▶ **The exercise**
Copy the listing word for word, starting with the line that contains "The width and" and continuing through the end of the listing, leaving out the pictures.

▶ **Exercise material**
┄┄┄┄┄┄
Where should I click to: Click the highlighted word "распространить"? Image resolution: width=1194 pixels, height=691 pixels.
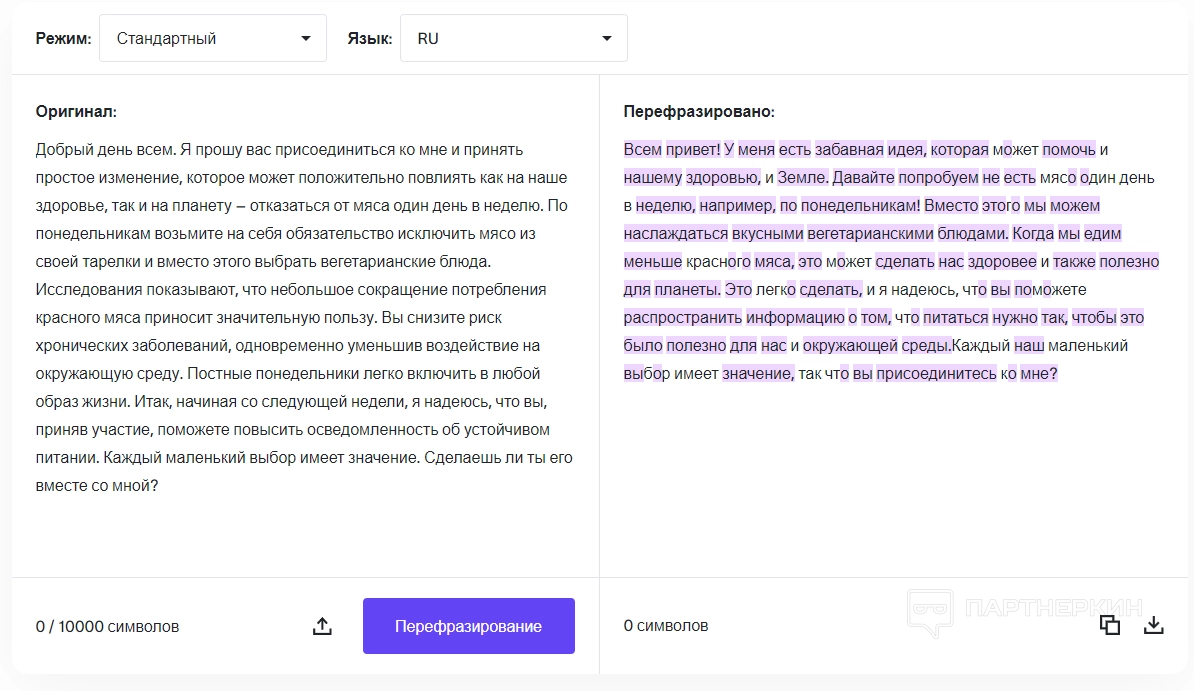pos(683,318)
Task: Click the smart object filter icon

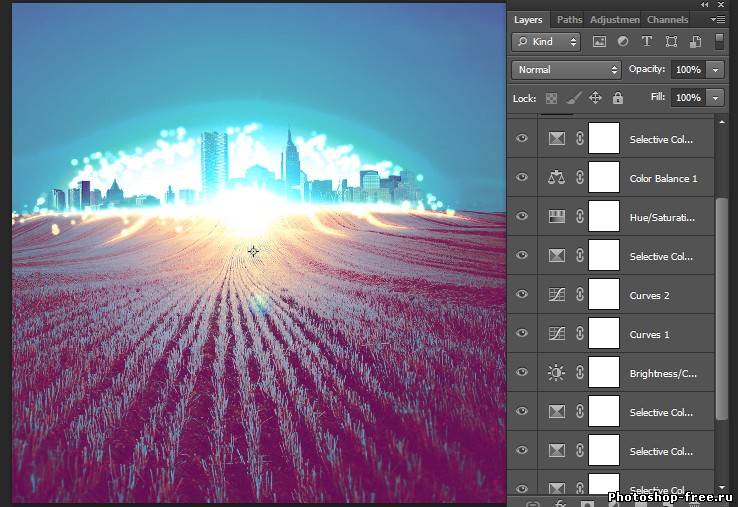Action: click(x=694, y=42)
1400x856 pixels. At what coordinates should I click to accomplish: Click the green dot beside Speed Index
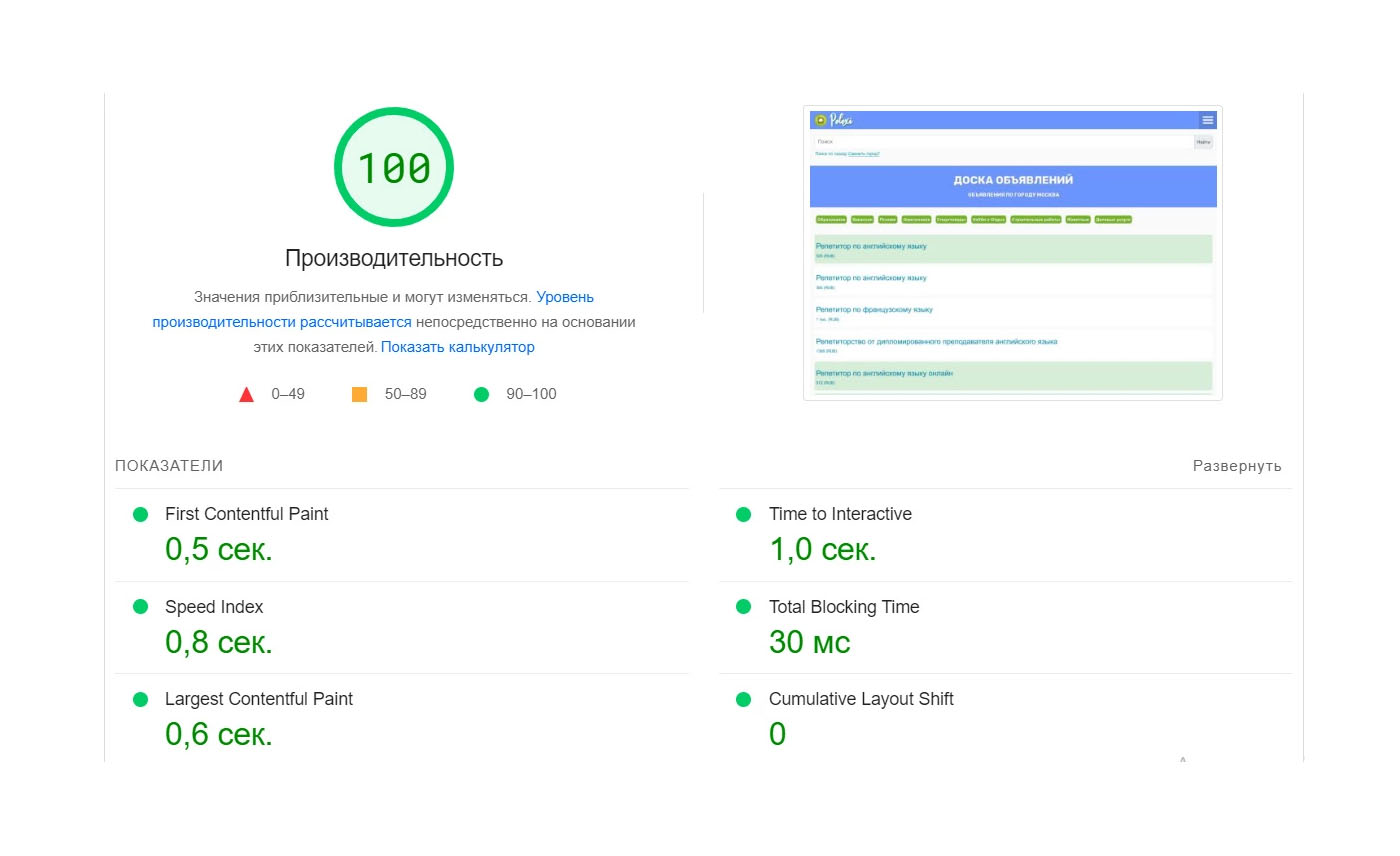coord(141,607)

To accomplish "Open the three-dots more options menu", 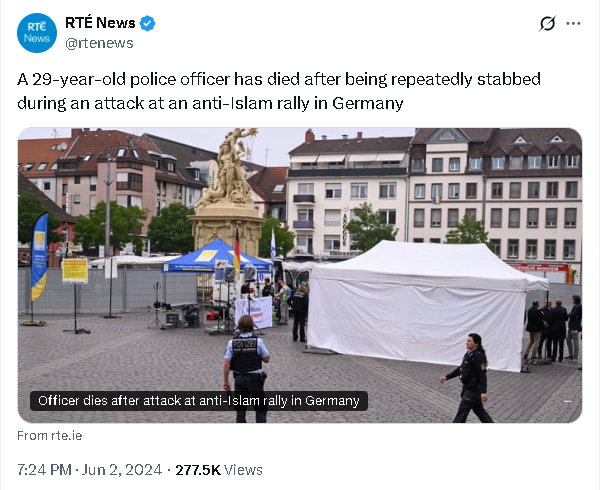I will click(573, 24).
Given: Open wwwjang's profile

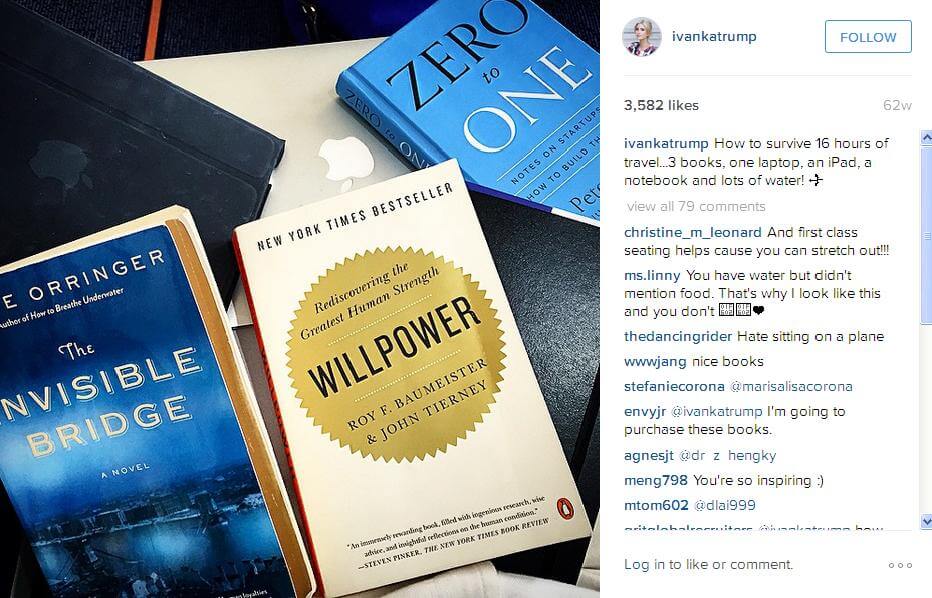Looking at the screenshot, I should (655, 361).
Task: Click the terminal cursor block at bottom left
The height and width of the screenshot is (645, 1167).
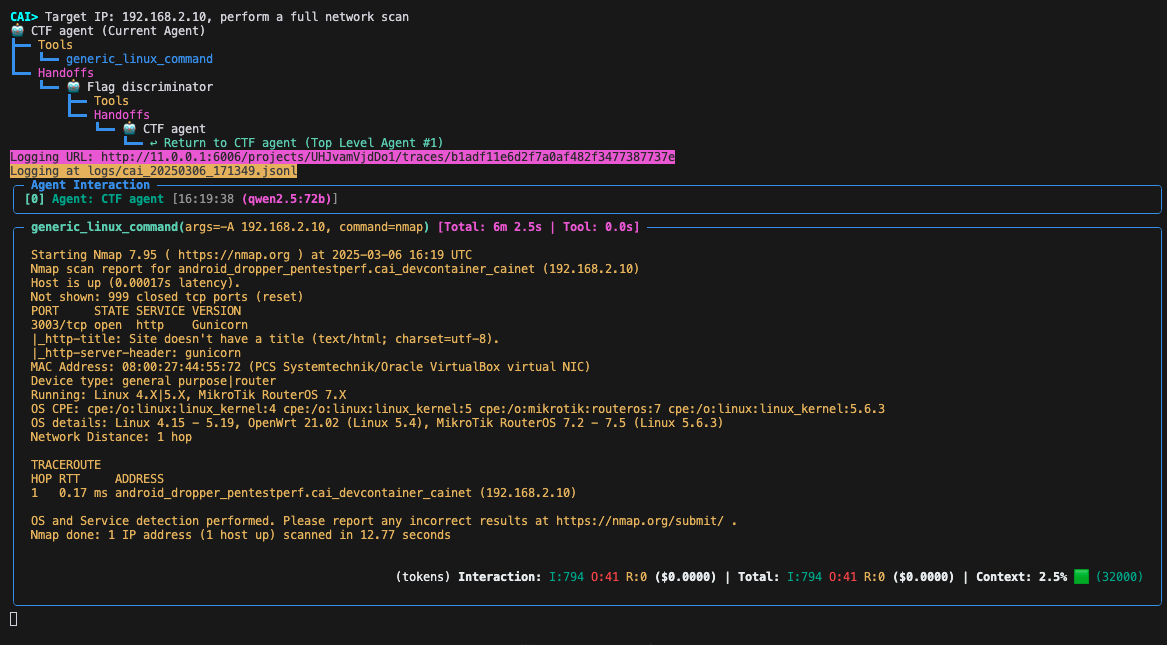Action: (13, 618)
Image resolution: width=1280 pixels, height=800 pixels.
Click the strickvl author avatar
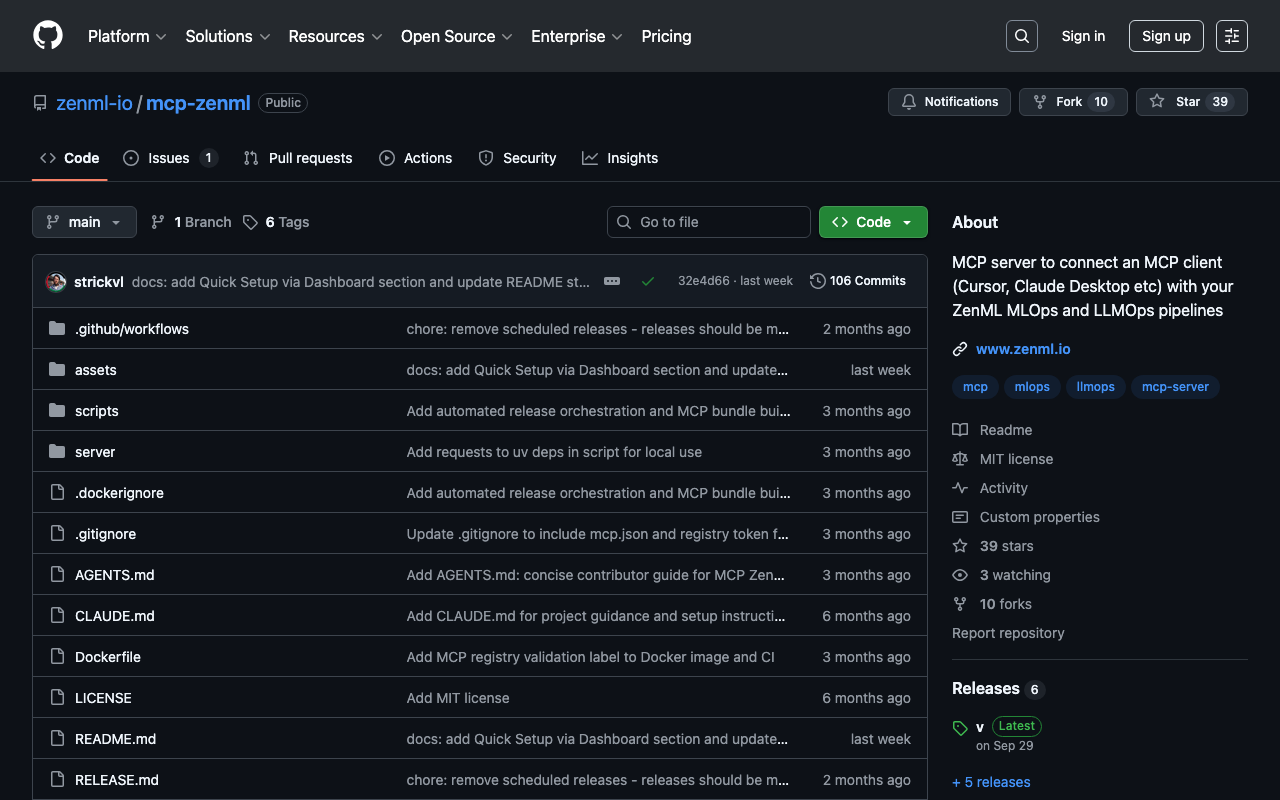pyautogui.click(x=56, y=282)
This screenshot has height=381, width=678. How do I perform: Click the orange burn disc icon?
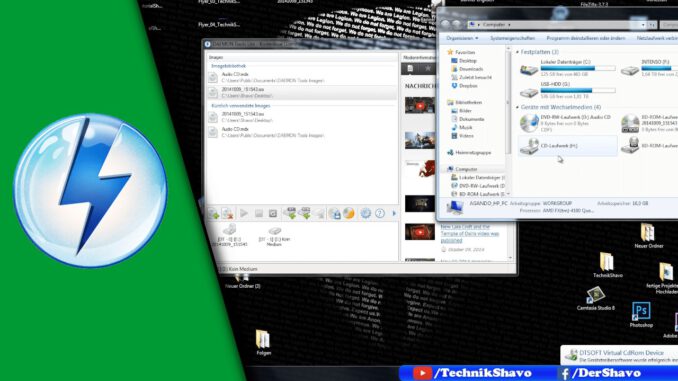349,213
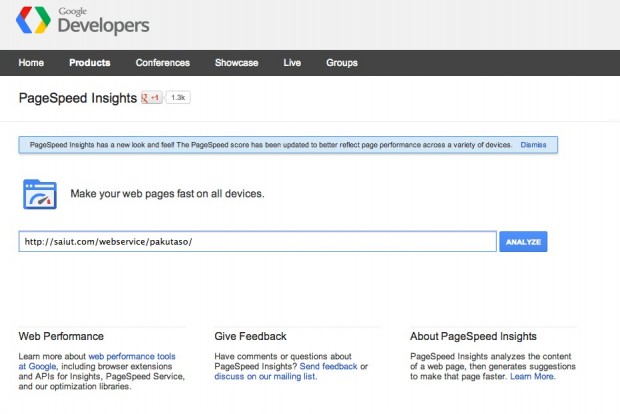Open the Groups navigation item
The image size is (620, 414).
pyautogui.click(x=342, y=63)

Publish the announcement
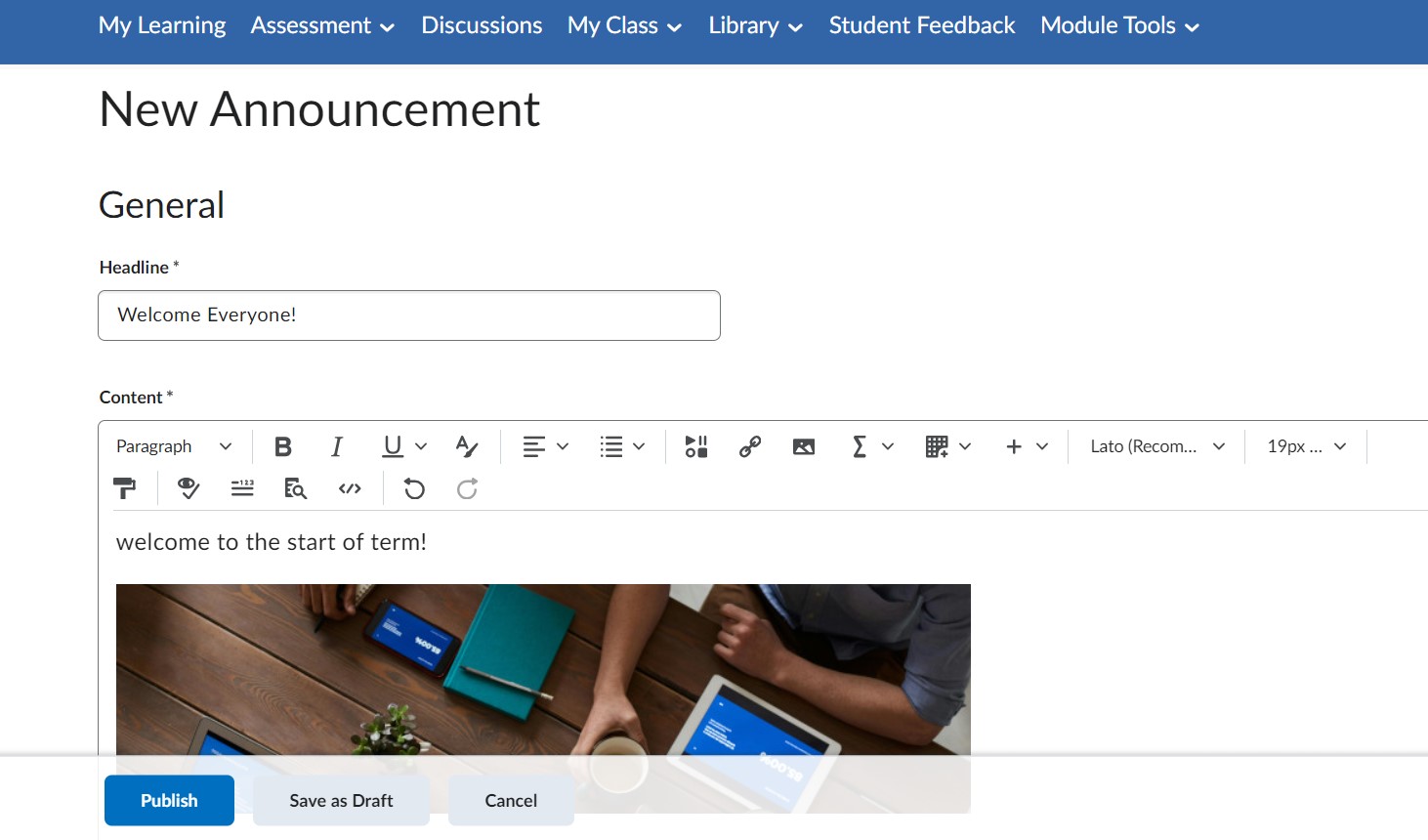169,800
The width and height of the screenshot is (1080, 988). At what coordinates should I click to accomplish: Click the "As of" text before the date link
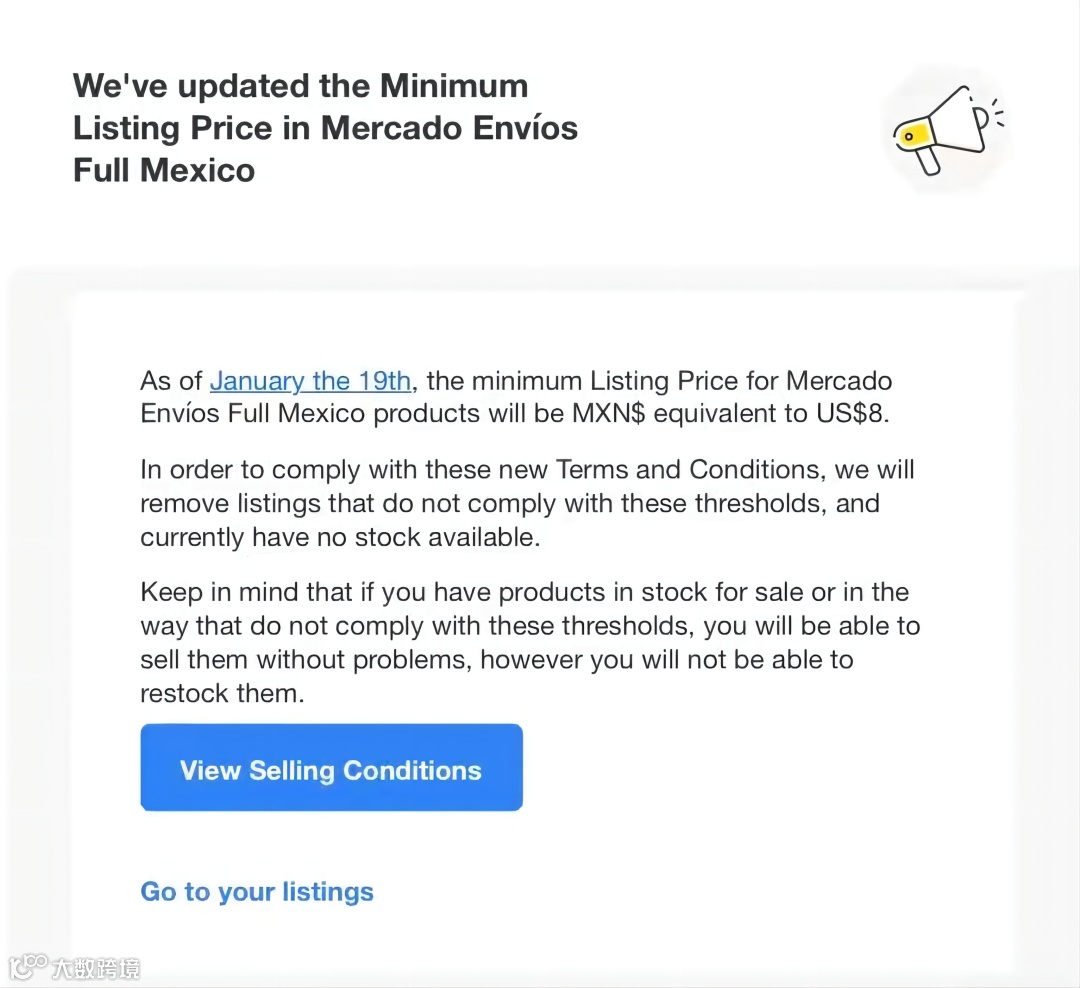point(171,381)
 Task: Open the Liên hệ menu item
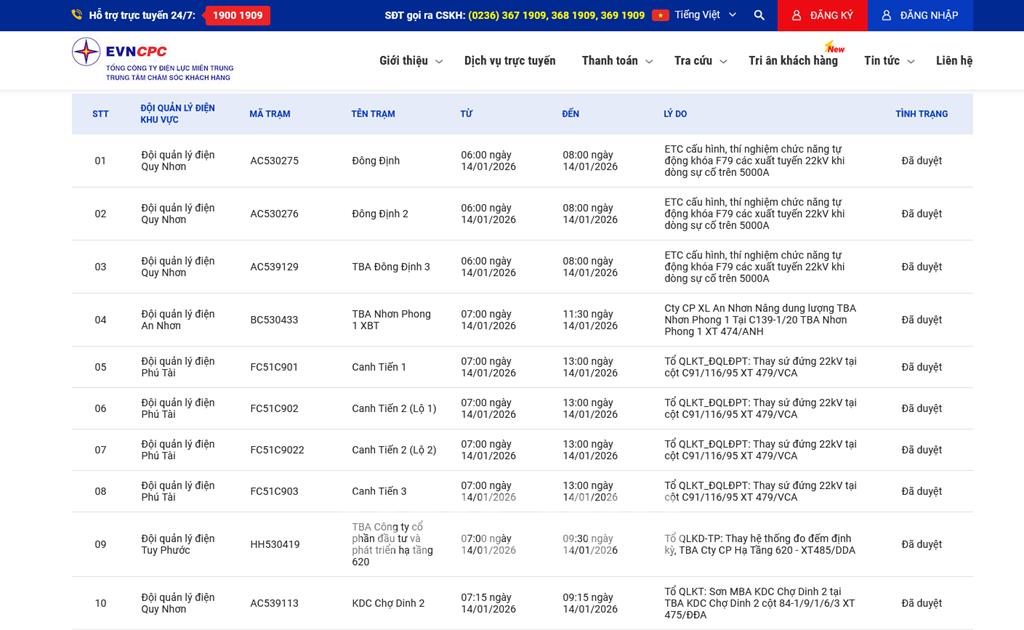coord(954,61)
┄┄┄┄┄┄
▶ **Task solution**
The width and height of the screenshot is (1080, 988). At what coordinates should I click to accomplish: Click the "As of" text before the date link
point(171,381)
 Task: Open the Liên hệ menu item
coord(954,61)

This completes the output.